Given text:
# Is this Stew Mac Guitar Shop starter kit worth $500



## bionic (Mar 31, 2008)

I really want to delve into fixing my own guitars as well as my friends and bandmates. Is this a good kit to get or is the price tag a bit lofty? Also, what else would I need that is not included in this kit. For instance I have a Gretsch that badly needs a neck reset so I will be getting the steam wand as well. These prices do seem a bit steep though

- - - Updated - - -

http://www.stewmac.com/shop/Tools/Tool_Kits/Guitar_Shop_Starter_Kit.html?offset=10&read=reviews


----------



## Intrepid (Oct 9, 2008)

The question you have to ask is do you really need all that stuff for what you intend to do? Are you changing frets or just polishing and crowning them? Can you find cheaper files elsewhere? You can find a straight edge much cheaper in Canada at a hardware store or Walmart. I think $500.00 is a lot of money. I do some of my own setups and acquired my tools when I really "needed" them. I got a great set of files from Canadian tire when they had a 50% sale. I bought all my little screwdrivers from Walmart on sale for $4.99. Get my drift?


----------



## bionic (Mar 31, 2008)

Listed records:
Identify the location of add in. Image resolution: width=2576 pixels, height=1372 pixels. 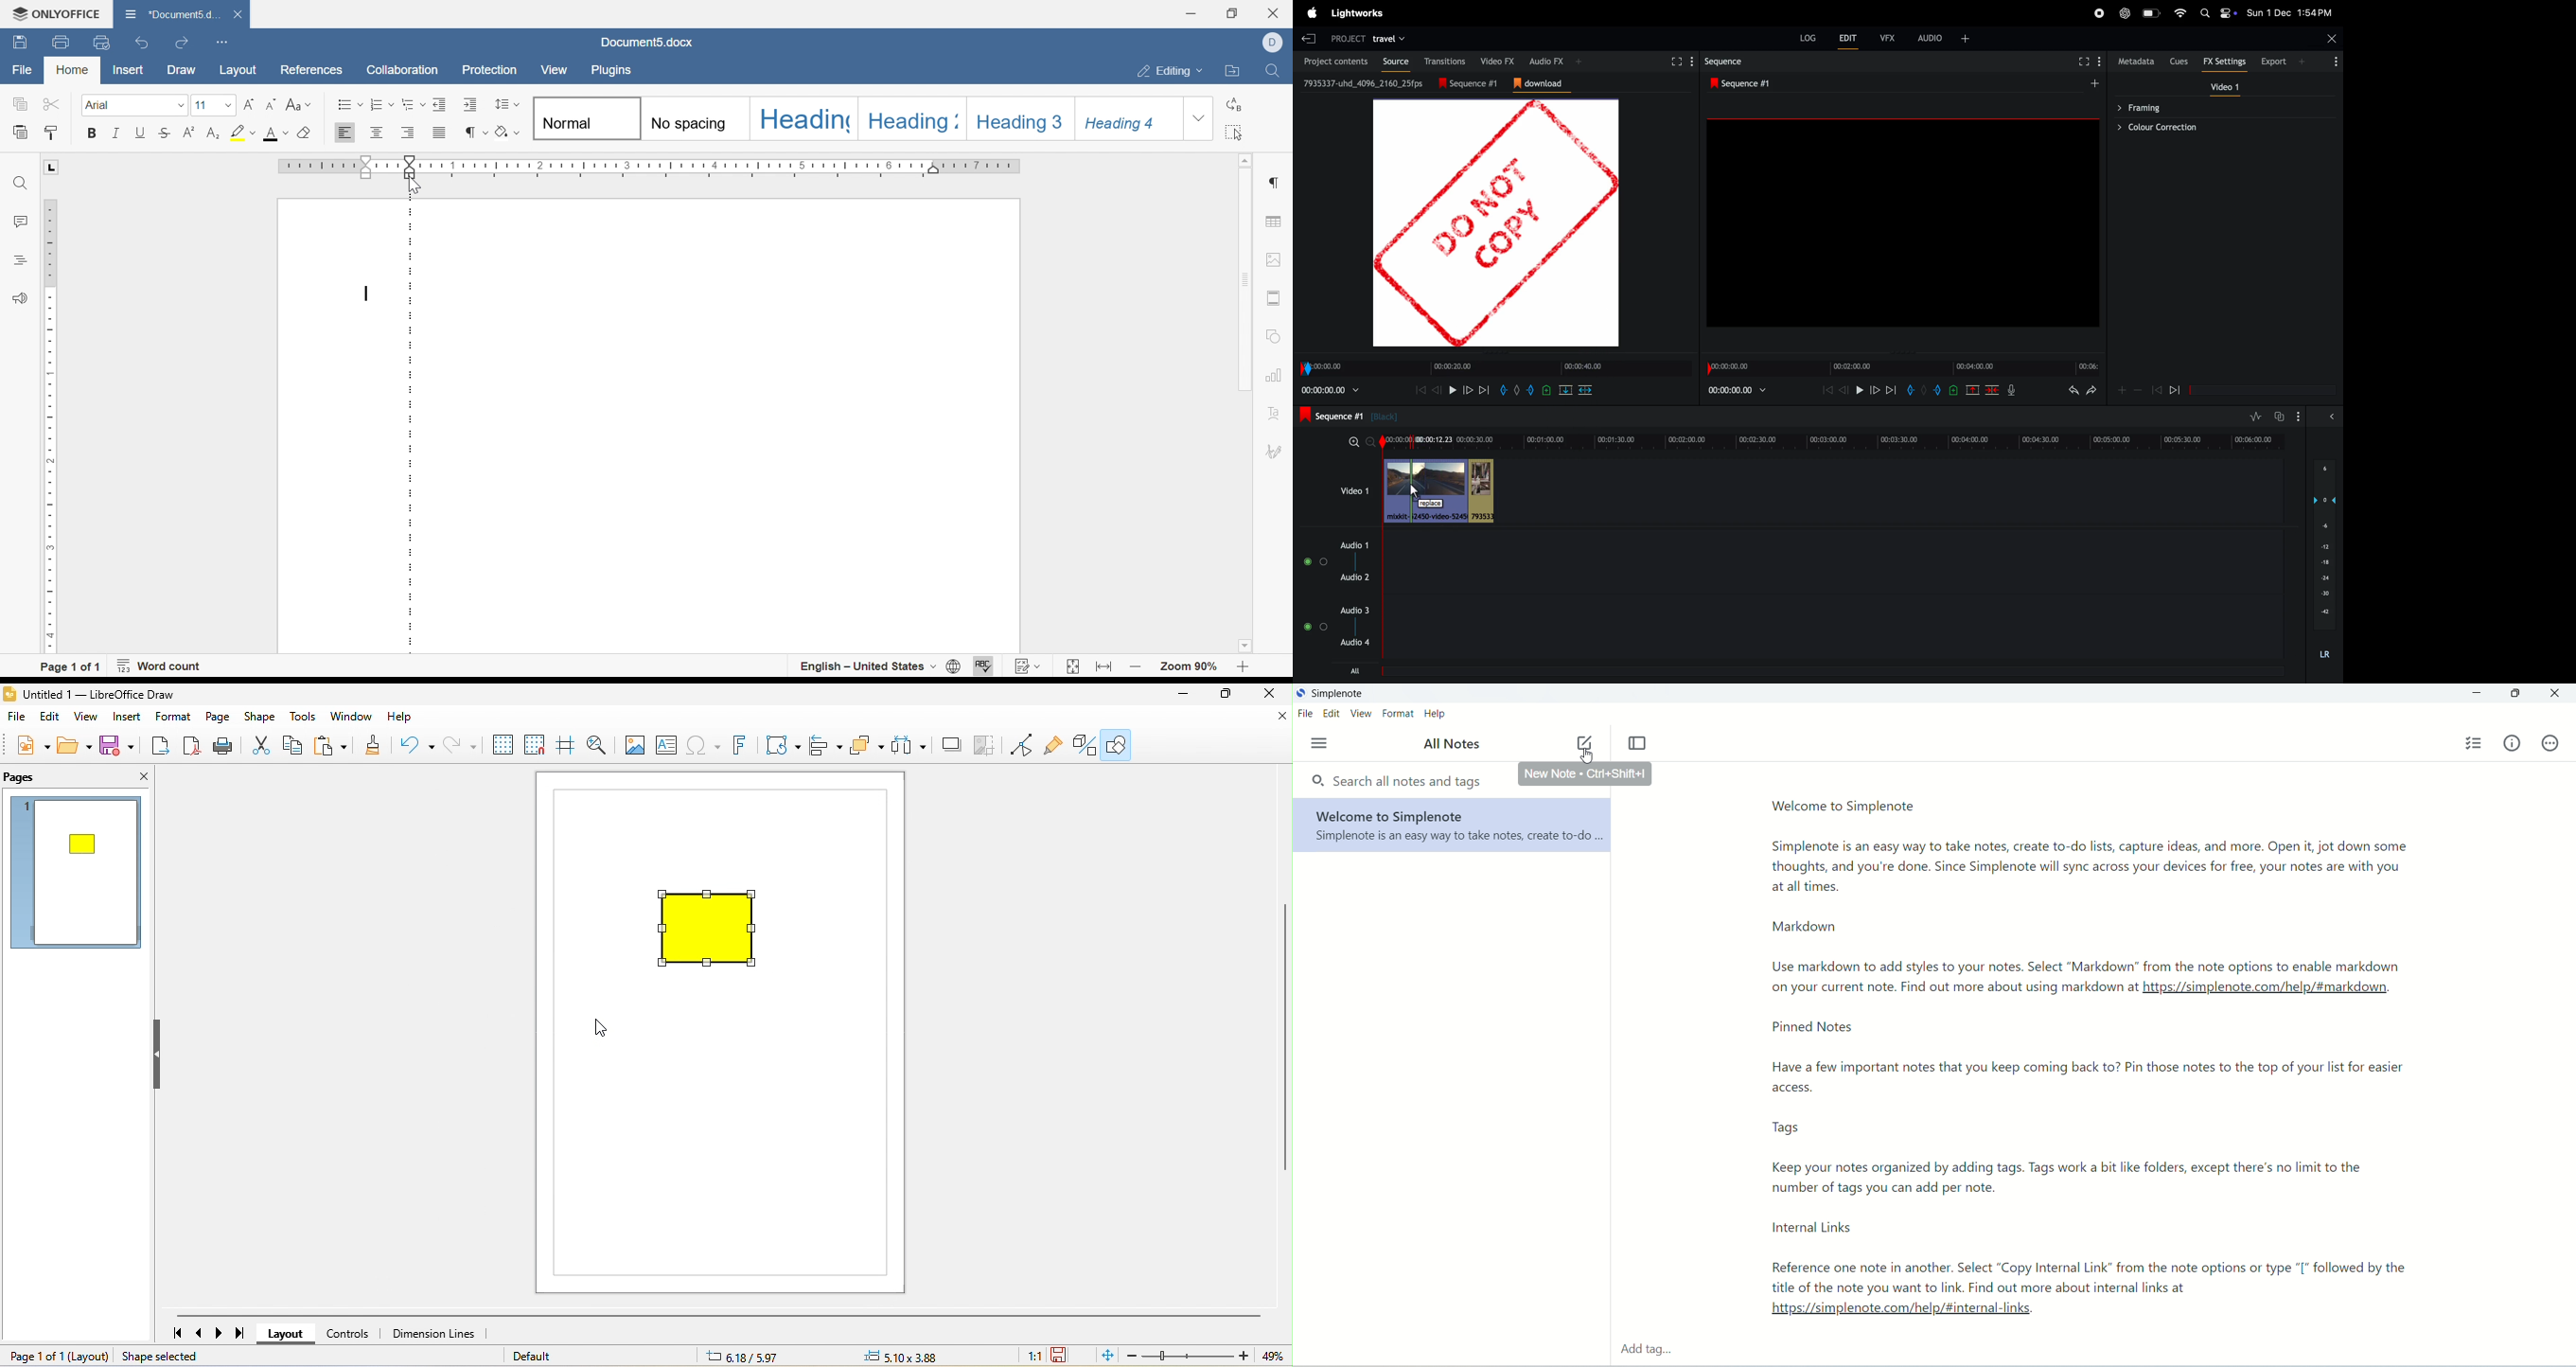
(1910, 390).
* * *
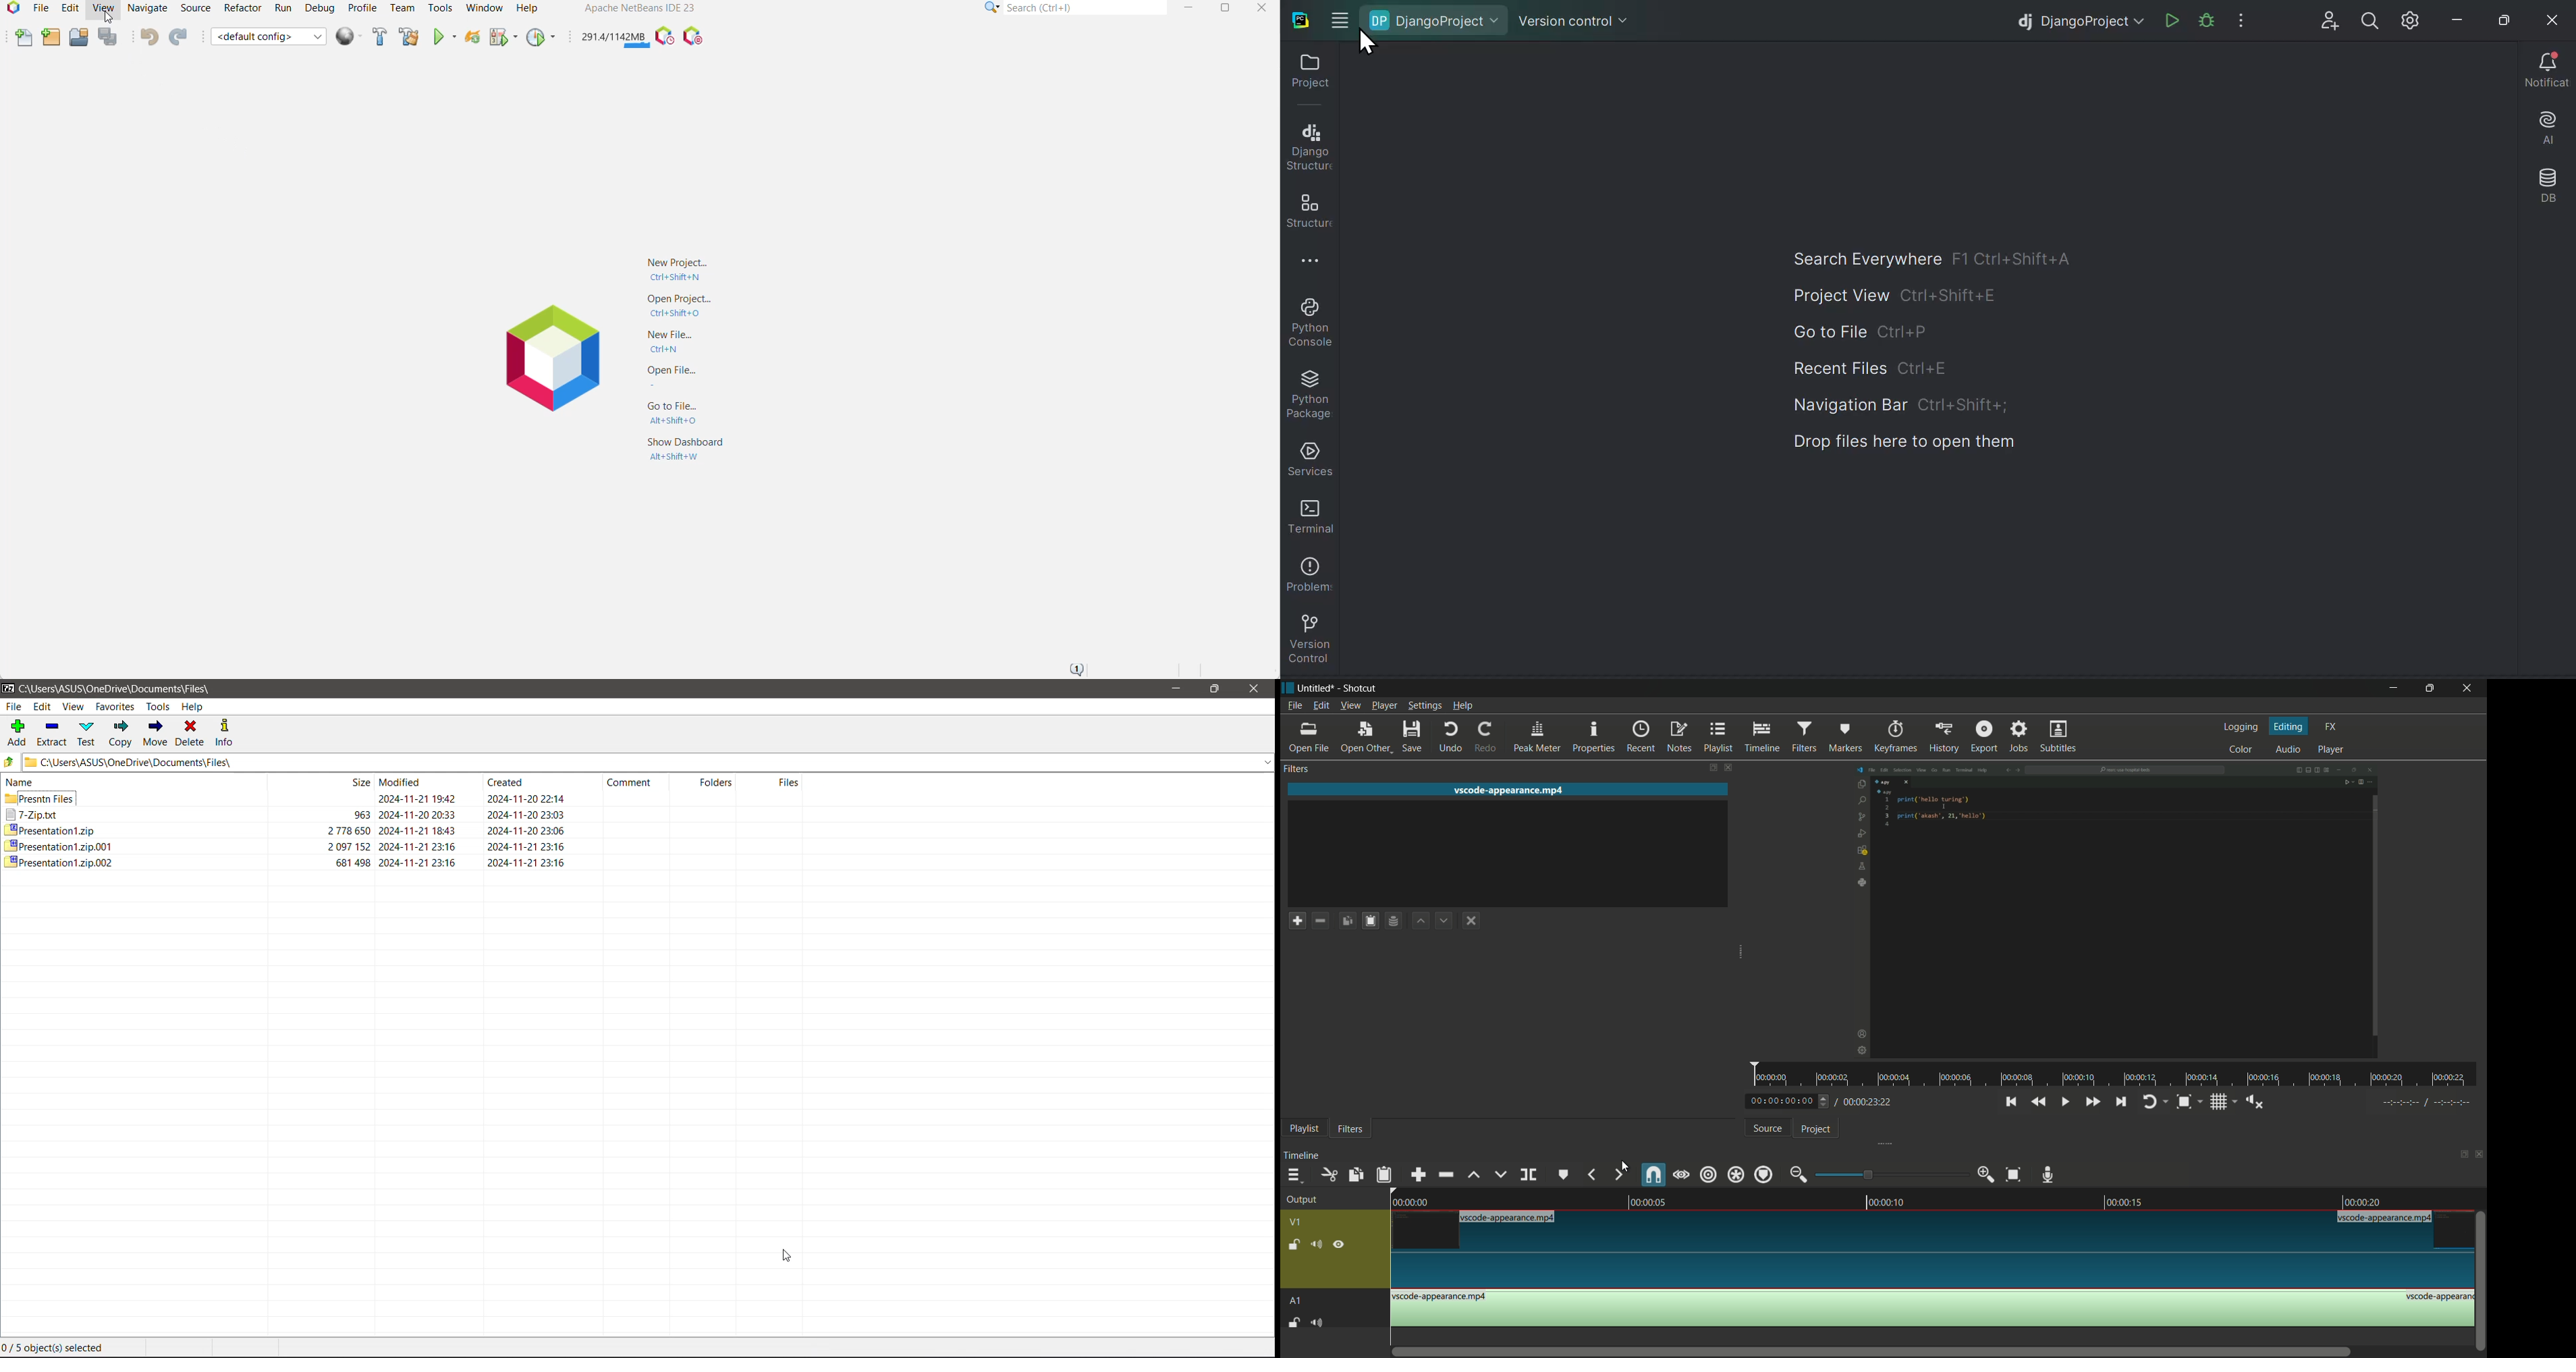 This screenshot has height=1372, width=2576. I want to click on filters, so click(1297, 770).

Work required:
Transcribe the part of the guitar kit thread between "The question you" and "Get my drift?", inclusive.

Correct answer:
The question you have to ask is do you really need all that stuff for what you intend to do? Are you changing frets or just polishing and crowning them? Can you find cheaper files elsewhere? You can find a straight edge much cheaper in Canada at a hardware store or Walmart. I think $500.00 is a lot of money. I do some of my own setups and acquired my tools when I really "needed" them. I got a great set of files from Canadian tire when they had a 50% sale. I bought all my little screwdrivers from Walmart on sale for $4.99. Get my drift?